_Exercice 1:_
Répondez à ces questions sur l'extrait concernant Marioupol :
(a) À combien de reprises l'association avait-elle déjà tenté d'évacuer les Turcs en formant un convoi ?
(b) Quel jour le consulat de Turquie à Odessa a-t-il lancé son appel sur Twitter ?
(c) D'après l'adjoint au maire, combien d'enfants comptait-on parmi les citoyens turcs cachés dans la mosquée ?
_Exercice 2:_
Reproduisez sans changement le passage de l'extrait concernant Marioupol qui va de « Inquiétude des proches » à « l’adjoint du maire. ».
_Exercice 3:_
Poursuivez l'extrait concernant Marioupol à partir de sa dernière phrase.

Il a expliqué que l’association avait déjà tenté à quatre reprises d’évacuer les Turcs en formant un convoi, mais que les Russes ne les « ont pas laissés passer » aux barrages. Cette ville stratégique, bombardée depuis des jours, subit un siège dévastateur.

Le ministère turc des Affaires étrangères, contacté par l’AFP, a affirmé « ne pas avoir d’information » sur la situation. Le consulat de Turquie à Odessa, grand port du sud de l’Ukraine, avait appelé le 7 mars sur Twitter les ressortissants turcs présents à Marioupol à « se mettre à l’abri » dans la mosquée visée, « en vue d’une évacuation vers notre pays ».

Inquiétude des proches

La représentation ukrainienne en Turquie a relayé dès vendredi auprès de plusieurs journalistes l’alerte d’un adjoint au maire de Marioupol, Petro Andryushchenko, postée sur Facebook en ukrainien et en anglais. « Le président turc Recep Tayyip Erdogan doit savoir que (…) 86 citoyens turcs se cachent en ce moment dans la mosquée, dont 34 enfants ». « En ce moment, l’armée russe bombarde la zone y compris la mosquée », insistait-il. « Le chef de la nation (turque) observera-t-il calmement l’anéantissement inhumain des citoyens turcs, en se limitant à la garantie de négociations insensées entre la Fédération de Russie et l’Ukraine ? », poursuivait l’adjoint du maire.

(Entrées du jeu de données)

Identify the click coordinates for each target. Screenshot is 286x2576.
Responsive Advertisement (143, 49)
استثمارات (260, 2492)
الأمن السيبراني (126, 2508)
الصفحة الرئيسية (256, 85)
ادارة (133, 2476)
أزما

_Corrigé 1:_
(a) Quatre fois.
(b) Le 7 mars.
(c) 34 enfants.

_Corrigé 2:_
Inquiétude des proches

La représentation ukrainienne en Turquie a relayé dès vendredi auprès de plusieurs journalistes l’alerte d’un adjoint au maire de Marioupol, Petro Andryushchenko, postée sur Facebook en ukrainien et en anglais. « Le président turc Recep Tayyip Erdogan doit savoir que (…) 86 citoyens turcs se cachent en ce moment dans la mosquée, dont 34 enfants ». « En ce moment, l’armée russe bombarde la zone y compris la mosquée », insistait-il. « Le chef de la nation (turque) observera-t-il calmement l’anéantissement inhumain des citoyens turcs, en se limitant à la garantie de négociations insensées entre la Fédération de Russie et l’Ukraine ? », poursuivait l’adjoint du maire.

_Corrigé 3:_
« Mon frère, Sahin Beytemur, vit depuis huit ans à Marioupol (…) Nous n’avons pas de nouvelles depuis samedi dernier. Il nous avait dit qu’ils iraient à la mosquée si la situation empirait », a confié la sœur de ce commerçant turc de 38 ans. « Il n’y avait pas d’abri dans sa maison, c’est pourquoi nous pensons qu’il s’est rendu à la mosquée », un édifice inauguré en 2007. Sur Twitter, plusieurs messages angoissés réclament encore des nouvelles de proches. « Bonjour, nous aimerions entendre nos proches à Marioupol de qui nous sommes sans nouvelles depuis 11 jours (…) Nous ne savons même pas s’ils sont en vie », écrit l’un de leurs auteurs.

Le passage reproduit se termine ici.